Task prompt: From the entries below, copy exactly the lines from the one that contains "Instruction: Open the indicator" through the one that contains "Click fifth star in DSO TATA1 row", both included, and only those.

··· Extracted entries ···

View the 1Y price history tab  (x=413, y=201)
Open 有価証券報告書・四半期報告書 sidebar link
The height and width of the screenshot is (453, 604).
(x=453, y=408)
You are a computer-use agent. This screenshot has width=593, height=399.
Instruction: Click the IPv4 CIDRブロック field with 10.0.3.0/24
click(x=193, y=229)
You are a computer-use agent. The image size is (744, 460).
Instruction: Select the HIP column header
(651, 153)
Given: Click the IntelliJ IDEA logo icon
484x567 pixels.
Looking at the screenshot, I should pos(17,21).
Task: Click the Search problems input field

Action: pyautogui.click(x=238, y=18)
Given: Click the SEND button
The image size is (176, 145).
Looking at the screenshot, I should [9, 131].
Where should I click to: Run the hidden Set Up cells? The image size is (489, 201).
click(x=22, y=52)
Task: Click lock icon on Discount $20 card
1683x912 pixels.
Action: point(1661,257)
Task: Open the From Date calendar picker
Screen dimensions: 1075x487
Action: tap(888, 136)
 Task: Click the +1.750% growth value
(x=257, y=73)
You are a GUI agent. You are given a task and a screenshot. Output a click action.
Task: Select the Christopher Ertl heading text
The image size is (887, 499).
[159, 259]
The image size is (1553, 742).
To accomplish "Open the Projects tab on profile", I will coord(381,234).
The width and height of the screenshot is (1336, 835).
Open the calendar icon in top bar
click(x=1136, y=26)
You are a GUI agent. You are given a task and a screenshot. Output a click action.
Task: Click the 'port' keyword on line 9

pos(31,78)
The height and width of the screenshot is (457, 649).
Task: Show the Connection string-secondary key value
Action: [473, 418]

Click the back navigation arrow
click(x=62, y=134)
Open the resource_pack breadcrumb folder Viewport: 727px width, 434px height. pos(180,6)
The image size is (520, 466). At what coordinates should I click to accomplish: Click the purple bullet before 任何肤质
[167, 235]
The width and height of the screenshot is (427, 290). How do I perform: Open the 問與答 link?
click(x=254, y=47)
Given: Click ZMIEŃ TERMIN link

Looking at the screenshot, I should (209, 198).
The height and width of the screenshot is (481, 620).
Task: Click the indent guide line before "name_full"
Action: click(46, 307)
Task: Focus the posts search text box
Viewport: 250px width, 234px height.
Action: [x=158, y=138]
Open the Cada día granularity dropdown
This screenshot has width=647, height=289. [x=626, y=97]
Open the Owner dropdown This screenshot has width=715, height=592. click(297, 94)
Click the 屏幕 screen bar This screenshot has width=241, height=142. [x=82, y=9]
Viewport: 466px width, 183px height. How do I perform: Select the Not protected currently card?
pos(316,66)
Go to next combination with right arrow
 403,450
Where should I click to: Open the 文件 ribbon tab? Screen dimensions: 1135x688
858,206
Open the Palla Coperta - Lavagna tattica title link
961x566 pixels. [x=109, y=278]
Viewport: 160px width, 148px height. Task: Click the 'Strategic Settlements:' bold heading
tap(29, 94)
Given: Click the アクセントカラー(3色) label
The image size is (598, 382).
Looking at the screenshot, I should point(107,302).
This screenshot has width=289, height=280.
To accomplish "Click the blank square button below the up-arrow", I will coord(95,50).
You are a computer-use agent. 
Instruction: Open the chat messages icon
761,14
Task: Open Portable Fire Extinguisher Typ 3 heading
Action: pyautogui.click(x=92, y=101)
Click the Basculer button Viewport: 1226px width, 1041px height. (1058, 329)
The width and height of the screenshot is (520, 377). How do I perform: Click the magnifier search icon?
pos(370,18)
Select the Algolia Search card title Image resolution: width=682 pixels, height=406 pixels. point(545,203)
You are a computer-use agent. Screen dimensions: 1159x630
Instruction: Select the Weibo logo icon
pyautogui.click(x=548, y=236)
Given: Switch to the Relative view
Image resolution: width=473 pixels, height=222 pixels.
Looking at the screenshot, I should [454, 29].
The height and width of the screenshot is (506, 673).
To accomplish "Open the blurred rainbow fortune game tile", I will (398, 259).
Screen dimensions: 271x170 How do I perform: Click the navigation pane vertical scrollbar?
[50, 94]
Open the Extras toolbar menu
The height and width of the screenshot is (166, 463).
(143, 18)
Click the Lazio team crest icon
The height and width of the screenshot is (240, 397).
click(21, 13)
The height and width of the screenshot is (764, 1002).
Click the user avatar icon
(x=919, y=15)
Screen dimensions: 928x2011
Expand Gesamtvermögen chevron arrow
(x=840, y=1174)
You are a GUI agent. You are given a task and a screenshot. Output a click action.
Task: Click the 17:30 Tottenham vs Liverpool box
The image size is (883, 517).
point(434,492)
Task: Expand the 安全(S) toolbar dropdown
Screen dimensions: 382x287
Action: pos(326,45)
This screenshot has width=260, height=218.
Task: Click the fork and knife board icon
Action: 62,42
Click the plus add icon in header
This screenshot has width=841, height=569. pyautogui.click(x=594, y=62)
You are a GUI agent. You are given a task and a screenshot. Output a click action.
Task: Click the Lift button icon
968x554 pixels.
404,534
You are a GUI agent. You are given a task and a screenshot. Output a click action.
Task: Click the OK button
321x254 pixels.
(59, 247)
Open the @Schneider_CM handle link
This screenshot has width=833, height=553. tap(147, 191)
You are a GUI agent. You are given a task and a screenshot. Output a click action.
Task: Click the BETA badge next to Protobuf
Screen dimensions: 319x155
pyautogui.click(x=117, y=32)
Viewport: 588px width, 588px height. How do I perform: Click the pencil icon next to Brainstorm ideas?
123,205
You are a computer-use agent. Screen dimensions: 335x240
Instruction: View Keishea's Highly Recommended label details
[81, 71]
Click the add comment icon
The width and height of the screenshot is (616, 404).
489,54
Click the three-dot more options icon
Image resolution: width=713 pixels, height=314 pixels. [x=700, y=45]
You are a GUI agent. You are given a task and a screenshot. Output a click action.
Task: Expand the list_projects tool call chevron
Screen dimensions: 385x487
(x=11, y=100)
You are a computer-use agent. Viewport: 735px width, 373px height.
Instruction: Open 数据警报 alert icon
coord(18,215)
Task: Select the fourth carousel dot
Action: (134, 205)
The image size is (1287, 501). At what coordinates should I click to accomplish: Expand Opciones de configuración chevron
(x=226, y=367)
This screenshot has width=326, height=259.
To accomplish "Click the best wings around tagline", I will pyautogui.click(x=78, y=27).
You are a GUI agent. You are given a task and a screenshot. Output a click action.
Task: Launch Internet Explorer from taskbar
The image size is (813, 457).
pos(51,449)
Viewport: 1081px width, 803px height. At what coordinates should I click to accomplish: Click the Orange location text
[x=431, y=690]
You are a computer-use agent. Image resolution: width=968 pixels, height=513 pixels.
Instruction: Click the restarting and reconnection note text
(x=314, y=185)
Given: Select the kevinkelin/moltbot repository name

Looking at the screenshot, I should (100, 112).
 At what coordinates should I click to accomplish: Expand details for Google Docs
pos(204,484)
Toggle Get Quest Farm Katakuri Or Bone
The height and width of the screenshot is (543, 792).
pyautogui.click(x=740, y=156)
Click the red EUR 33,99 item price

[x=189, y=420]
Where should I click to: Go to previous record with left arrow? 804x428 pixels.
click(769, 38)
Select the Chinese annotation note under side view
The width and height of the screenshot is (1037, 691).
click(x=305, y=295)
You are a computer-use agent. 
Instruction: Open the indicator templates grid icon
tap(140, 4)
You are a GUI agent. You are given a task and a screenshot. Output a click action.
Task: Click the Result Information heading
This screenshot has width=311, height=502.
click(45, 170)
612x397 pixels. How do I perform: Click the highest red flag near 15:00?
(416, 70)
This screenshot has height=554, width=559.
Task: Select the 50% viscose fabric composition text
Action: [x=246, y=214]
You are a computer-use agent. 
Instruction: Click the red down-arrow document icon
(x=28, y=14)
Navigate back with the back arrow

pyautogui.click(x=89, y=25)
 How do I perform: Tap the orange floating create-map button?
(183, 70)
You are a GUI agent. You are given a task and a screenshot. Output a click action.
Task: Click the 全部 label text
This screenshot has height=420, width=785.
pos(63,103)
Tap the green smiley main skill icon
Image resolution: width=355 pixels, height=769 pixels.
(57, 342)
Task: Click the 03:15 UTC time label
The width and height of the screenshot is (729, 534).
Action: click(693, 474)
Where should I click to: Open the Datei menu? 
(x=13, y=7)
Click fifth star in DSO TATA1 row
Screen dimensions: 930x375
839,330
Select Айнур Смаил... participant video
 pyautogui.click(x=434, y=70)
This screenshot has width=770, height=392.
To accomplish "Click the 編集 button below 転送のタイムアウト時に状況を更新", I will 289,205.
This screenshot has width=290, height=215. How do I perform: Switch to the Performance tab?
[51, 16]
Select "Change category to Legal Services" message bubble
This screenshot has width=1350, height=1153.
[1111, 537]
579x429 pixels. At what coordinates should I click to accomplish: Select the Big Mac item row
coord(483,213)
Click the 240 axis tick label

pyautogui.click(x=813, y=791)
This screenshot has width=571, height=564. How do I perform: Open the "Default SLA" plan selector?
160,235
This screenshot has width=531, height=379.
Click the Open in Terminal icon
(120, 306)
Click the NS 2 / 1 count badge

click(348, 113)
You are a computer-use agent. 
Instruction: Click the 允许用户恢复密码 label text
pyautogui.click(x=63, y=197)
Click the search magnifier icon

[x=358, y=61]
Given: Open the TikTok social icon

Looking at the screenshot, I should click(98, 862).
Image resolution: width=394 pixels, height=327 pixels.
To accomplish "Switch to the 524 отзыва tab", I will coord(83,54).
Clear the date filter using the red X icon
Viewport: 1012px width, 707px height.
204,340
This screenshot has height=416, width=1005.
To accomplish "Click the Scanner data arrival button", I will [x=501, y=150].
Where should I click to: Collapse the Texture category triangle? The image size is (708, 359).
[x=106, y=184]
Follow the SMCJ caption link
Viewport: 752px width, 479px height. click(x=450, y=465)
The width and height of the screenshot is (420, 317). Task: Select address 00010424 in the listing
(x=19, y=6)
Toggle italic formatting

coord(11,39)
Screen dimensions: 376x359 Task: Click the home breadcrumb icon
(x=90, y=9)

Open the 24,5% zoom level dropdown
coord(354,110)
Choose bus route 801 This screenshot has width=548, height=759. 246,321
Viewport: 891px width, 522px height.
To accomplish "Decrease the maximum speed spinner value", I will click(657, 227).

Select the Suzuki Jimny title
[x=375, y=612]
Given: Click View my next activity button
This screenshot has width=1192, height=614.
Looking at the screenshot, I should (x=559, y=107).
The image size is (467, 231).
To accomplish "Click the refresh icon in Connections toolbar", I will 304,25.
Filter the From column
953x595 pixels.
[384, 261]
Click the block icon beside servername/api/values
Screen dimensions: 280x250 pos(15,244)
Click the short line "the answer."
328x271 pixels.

···

Answer for the task:
Instruction: Open the indicator templates grid icon
tap(140, 4)
You are a GUI agent. You are given a task and a screenshot. Output a click action.
Task: Click the Result Information heading
This screenshot has width=311, height=502.
click(45, 170)
612x397 pixels. How do I perform: Click the highest red flag near 15:00?
(416, 70)
This screenshot has height=554, width=559.
Task: Select the 50% viscose fabric composition text
Action: [x=246, y=214]
You are a computer-use agent. 
Instruction: Click the red down-arrow document icon
(x=28, y=14)
Navigate back with the back arrow

pyautogui.click(x=89, y=25)
 How do I perform: Tap the orange floating create-map button?
(183, 70)
You are a GUI agent. You are given a task and a screenshot. Output a click action.
Task: Click the 全部 label text
This screenshot has height=420, width=785.
pos(63,103)
Tap the green smiley main skill icon
Image resolution: width=355 pixels, height=769 pixels.
(57, 342)
Task: Click the 03:15 UTC time label
The width and height of the screenshot is (729, 534).
Action: click(693, 474)
Where should I click to: Open the Datei menu? 
(x=13, y=7)
Click fifth star in DSO TATA1 row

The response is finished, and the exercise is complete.